Kenya’s Ministry of health in partnership with UNICEF and WHO has launched a nationwide vaccination campaign against measles-rubella today with the ministry urging parents to ensure that kids between 9 months and 14 years are immunized.
The ministry has also said that the vaccination is safe and that all the volunteers have been trained, in the latest campaign targeting 19 million children across the country.
This is after several cases of children dying after being vaccinated have been reported in the past.
Unlike with the polio vaccine, which is done on door to door, the measles-rubella vaccine will only be administered in public health facilities as well as identified churches and schools in the country., since the vaccines need to be stored under certain conditions.
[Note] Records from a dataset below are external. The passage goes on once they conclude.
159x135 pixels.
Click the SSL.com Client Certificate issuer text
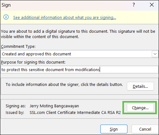pyautogui.click(x=75, y=112)
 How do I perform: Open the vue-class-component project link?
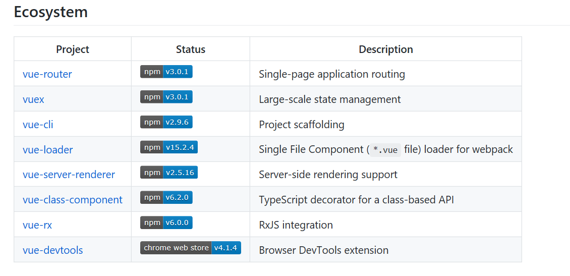coord(73,200)
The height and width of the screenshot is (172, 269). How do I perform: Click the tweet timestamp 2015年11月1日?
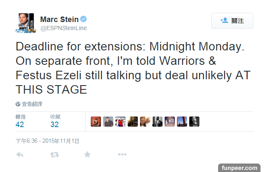(47, 141)
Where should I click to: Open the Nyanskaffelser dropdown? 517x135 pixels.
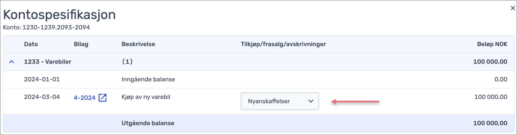point(280,101)
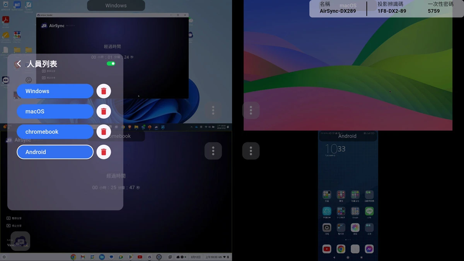Viewport: 464px width, 261px height.
Task: Remove macOS device using its trash button
Action: [104, 111]
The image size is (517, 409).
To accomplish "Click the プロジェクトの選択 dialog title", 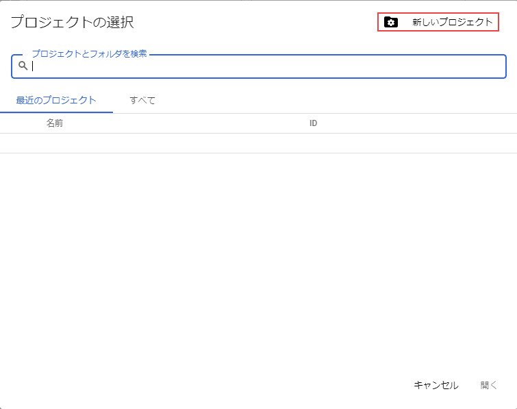I will [x=72, y=23].
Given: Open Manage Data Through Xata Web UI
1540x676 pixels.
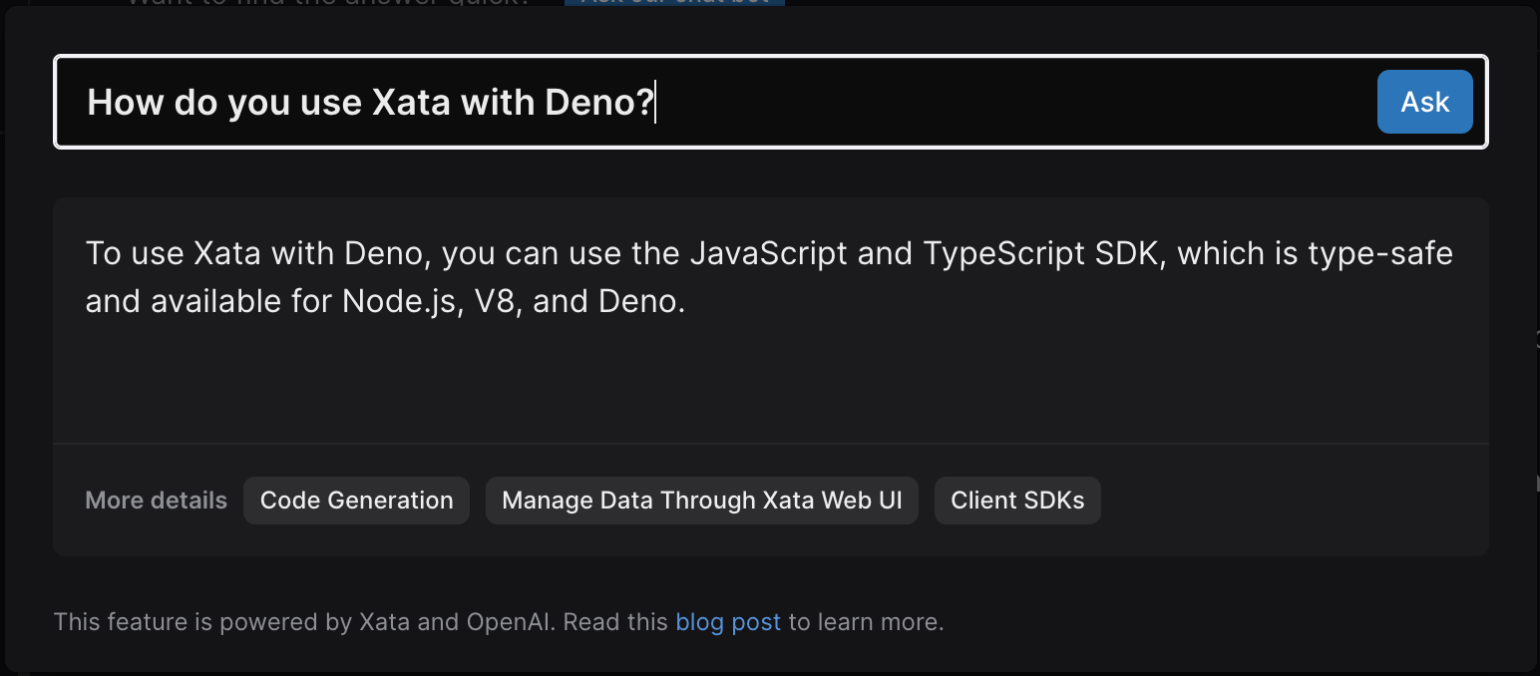Looking at the screenshot, I should point(701,501).
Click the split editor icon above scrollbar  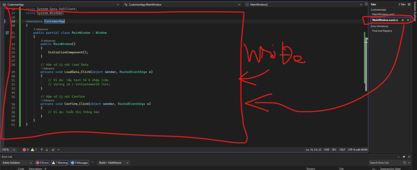tap(366, 4)
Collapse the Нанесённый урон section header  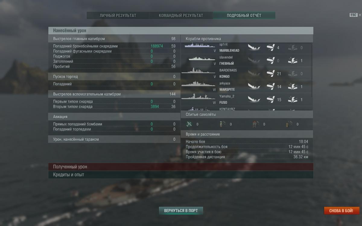(x=181, y=30)
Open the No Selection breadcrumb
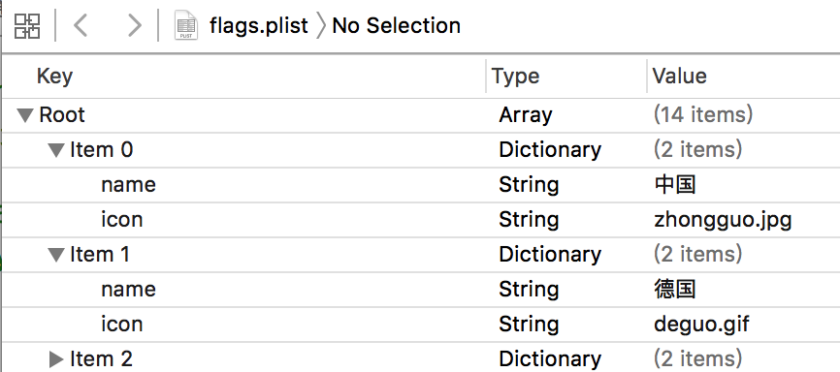840x372 pixels. point(396,26)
Speaking during a media briefing on the campaign on Thursday, Health Principal Secretary Nicholas Muraguri said the exercise will seek to ensure maternal child survival as well as improve immunization coverage from the current 80% to 95% in the country.
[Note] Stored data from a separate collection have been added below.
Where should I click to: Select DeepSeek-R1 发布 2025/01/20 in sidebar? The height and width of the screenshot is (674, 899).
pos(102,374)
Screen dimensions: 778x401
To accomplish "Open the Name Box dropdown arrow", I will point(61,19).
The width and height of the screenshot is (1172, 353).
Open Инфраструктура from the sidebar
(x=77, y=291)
“This 2016 campaign serves as a catch up campaign to capture children unimmunized from measles disease either due to reasons of vaccine efficiency levels or due lack of being routinely vaccinated,” said Muraguri.
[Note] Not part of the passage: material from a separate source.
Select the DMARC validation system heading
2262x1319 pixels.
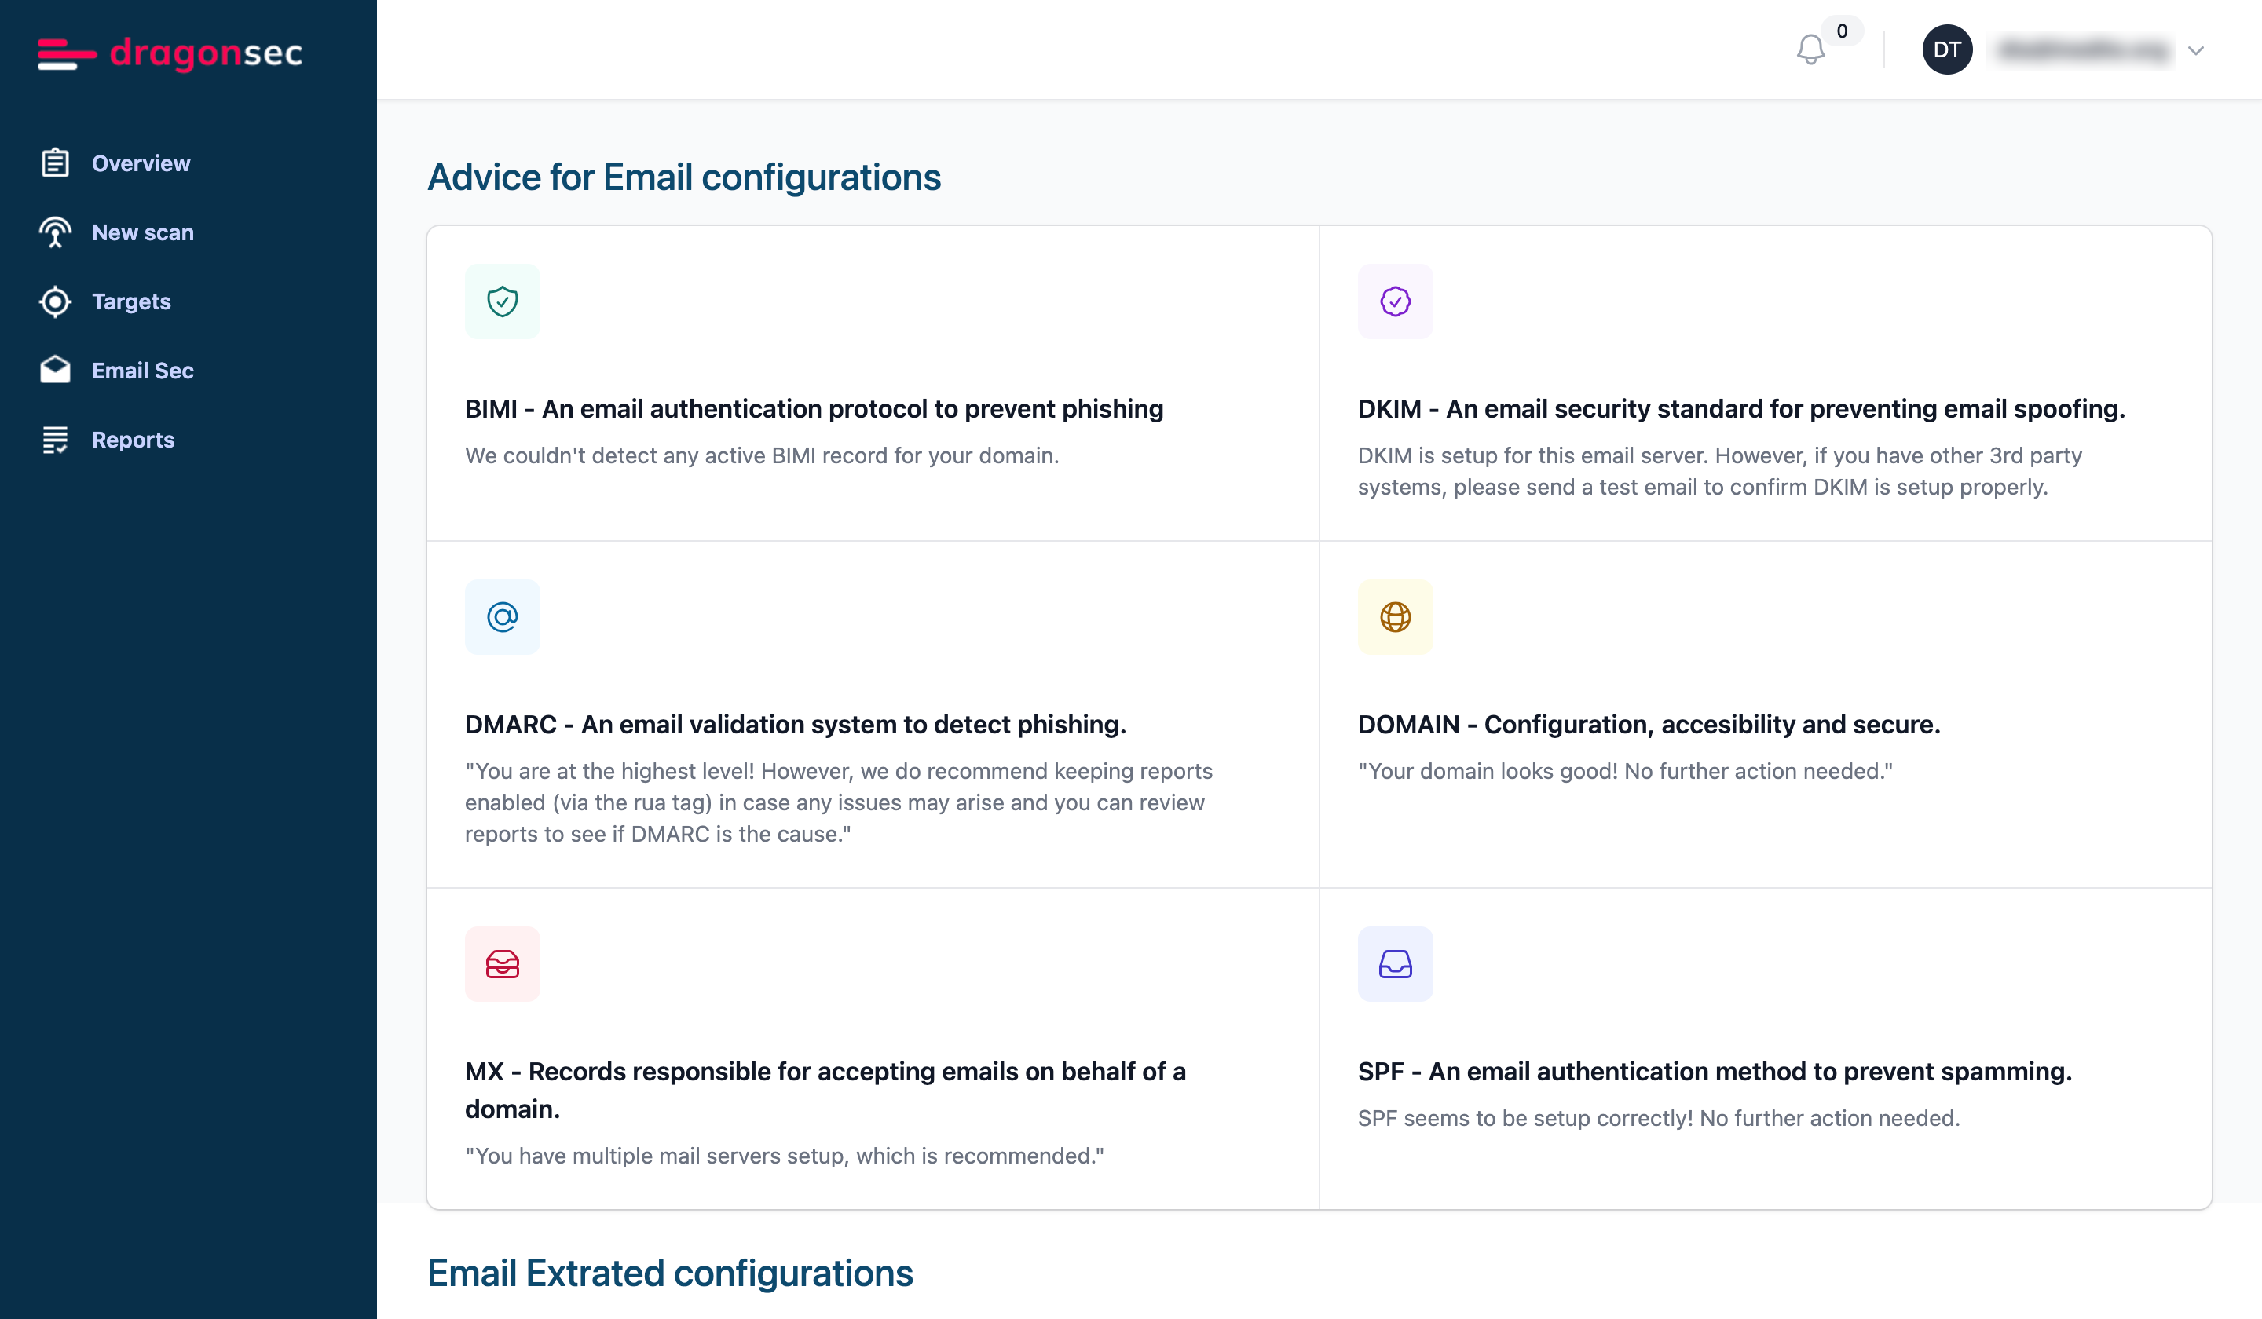795,725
KENYA AT RISK OF A MEASLES OUTBREAK
In June last year, a World Health Organization (WHO) technical committee on measles in Africa named Kenya among a number of African countries at risk of a measles outbreak because parents are not immunizing their children.
“The campaign also seeks to help the country progress towards global measles and rubella control and elimination goals,” cited Muraguri.
Unlike in the past where children would only get one measles vaccine at 9 months, WHO recommended a second dose of Measles-Containing Vaccine (MCV2) at 18 months two years ago but there has been poor response from Kenyan parents and care givers.